City ground, city grounds

Bâle © Christian Gilot / LAST

Bâle © Christian Gilot / LAST

Christian Gilot, architect in Brussels and professor at UCLouvain, was the guest of Prof. Emmanuel Rey’s studio at the Laboratory of Architecture and Sustainable Technologies (LAST) to present his research focus on the links between architecture and the city. Entitled “Le sol de la ville, les sols de la ville : Poétique d’une multiplication”, his lecture allowed the students to understand the richness and complexity of the evolving relationship that cities have with their grounds.

A graduate of the universities of Louvain and Harvard, Christian Gilot teaches at the UCLouvain and has been invited professor at EPFL for numerous years.

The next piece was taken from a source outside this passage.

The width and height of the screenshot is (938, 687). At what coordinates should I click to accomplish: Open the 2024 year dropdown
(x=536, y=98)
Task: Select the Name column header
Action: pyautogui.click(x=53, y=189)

He is also involved in the practice within the office Blondiau Gilot Architects in Brussels.

Showing both analytical and creative reflections on the issue of urban soil, the conference first focused on the history of ground construction within cities, illustrated by the evolution of the urban space of Paris, Geneva, Lausanne, or Basel. The explanation of the concepts of embankment, retaining wall, backfilling, and cavity allowed the students to understand certain topographic issues related to urbanization, soil artificialization, and the interlocking of different construction scales.

Returning to these themes, he then focused on emblematic approaches in terms of the interpretation of the territory and the relationship with the ground in the project process, using three examples: Luigi Snozzi's Casa Kalman in Monte Carasso, Herzog & de Meuron's Hebelstrasse residential building in Basel, and Esch Sintzel Architekten's Maiengasse apartment building, also in Basel. The skillful soil management illustrated in these examples showed the students the interest of a careful reading of our built environment, or in Christian Gilot's words: the imperative need “to learn to see”.

Resonating with the issues addressed in the studio RELIEFS URBAINS, the conference allowed to put into perspective the didactic approach, from the urban project to the construction detail as a relevant process for the transformation of urban territories in transition.